(SOURCE DATA begins)

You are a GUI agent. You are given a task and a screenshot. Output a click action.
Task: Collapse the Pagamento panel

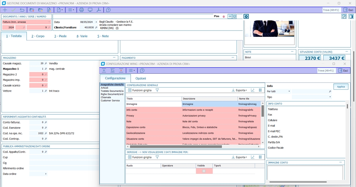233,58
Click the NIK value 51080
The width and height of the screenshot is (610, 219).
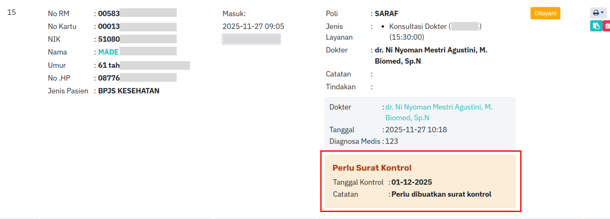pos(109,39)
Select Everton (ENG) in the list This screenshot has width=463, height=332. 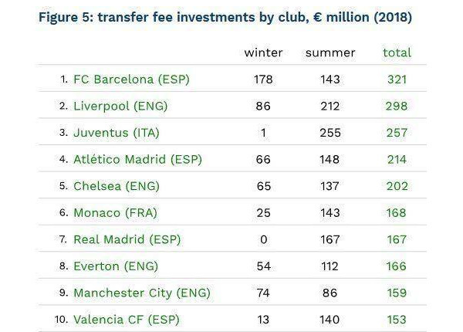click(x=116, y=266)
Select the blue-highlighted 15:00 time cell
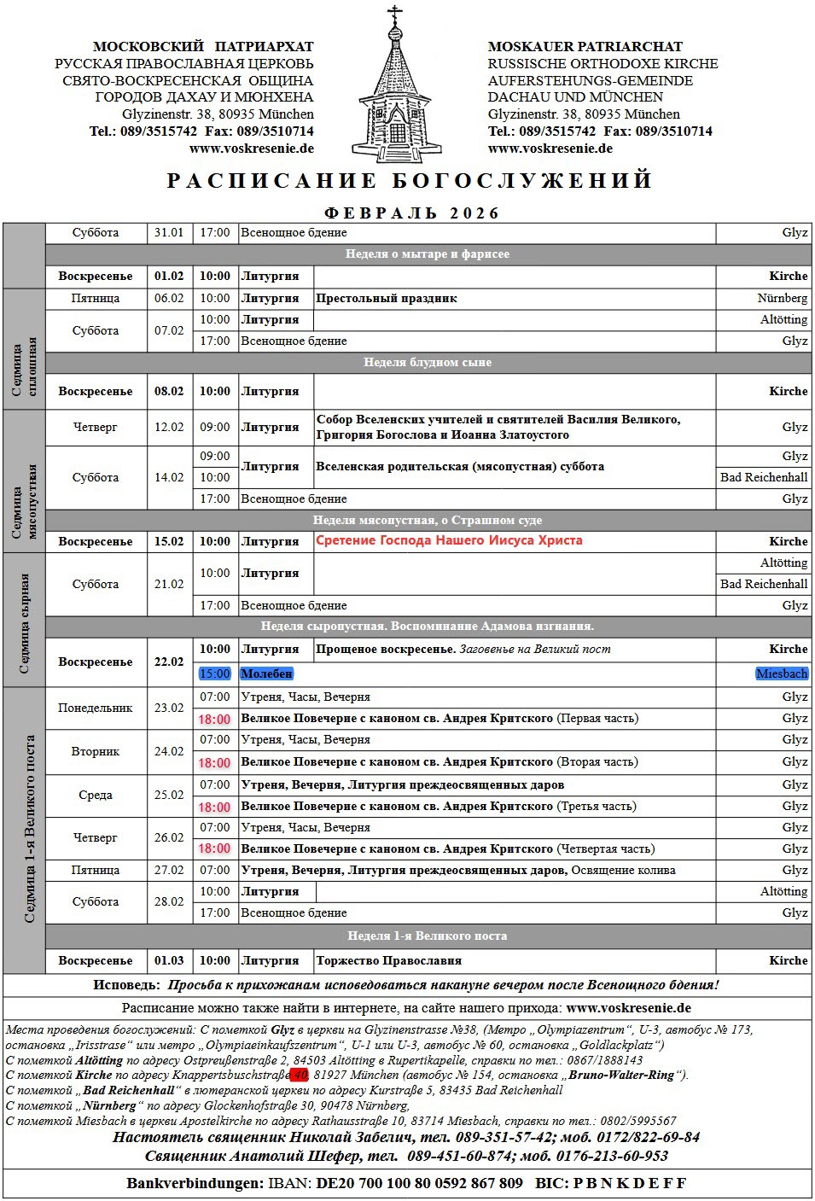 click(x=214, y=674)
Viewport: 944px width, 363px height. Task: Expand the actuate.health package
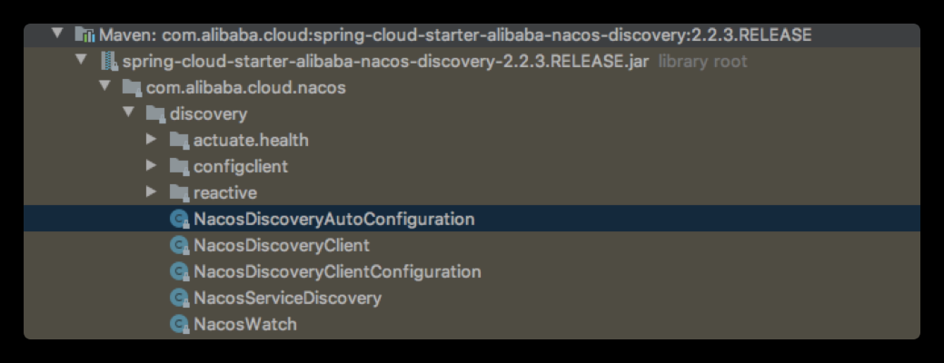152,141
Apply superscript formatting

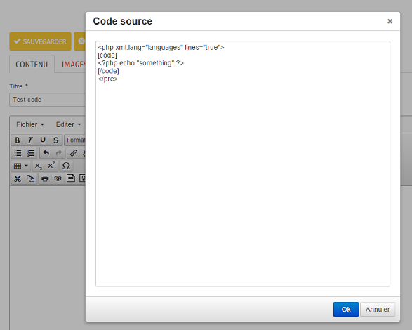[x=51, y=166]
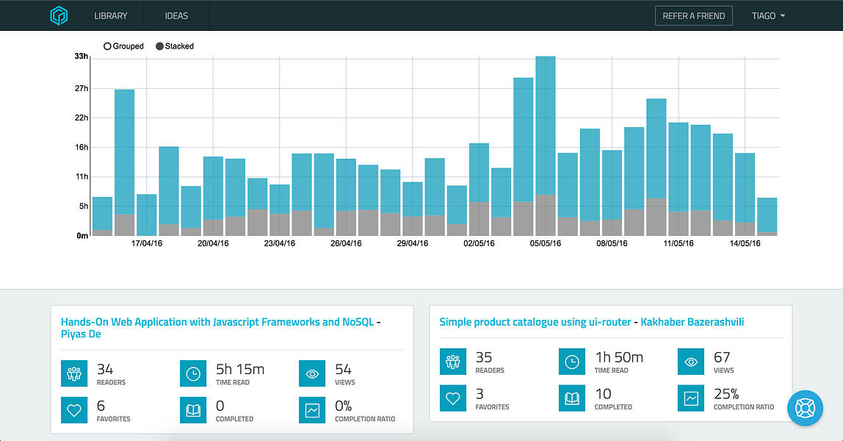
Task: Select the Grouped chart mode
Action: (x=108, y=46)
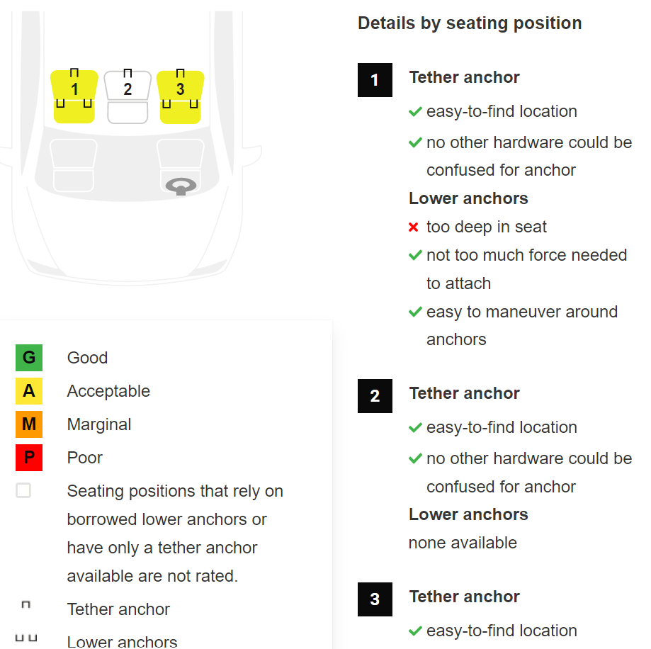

(SOURCE DATA ends)

— AIM OF THE TASK —
Pictures are not part of the answer. Restate word for word the lines from the one with "Viewport: 944px width, 363px" through the last line of the records.

— YOUR RESPONSE —
Viewport: 944px width, 363px height. Task: Expand the actuate.health package
152,141
Apply superscript formatting

[x=51, y=166]
Task: Select the Grouped chart mode
Action: (x=108, y=46)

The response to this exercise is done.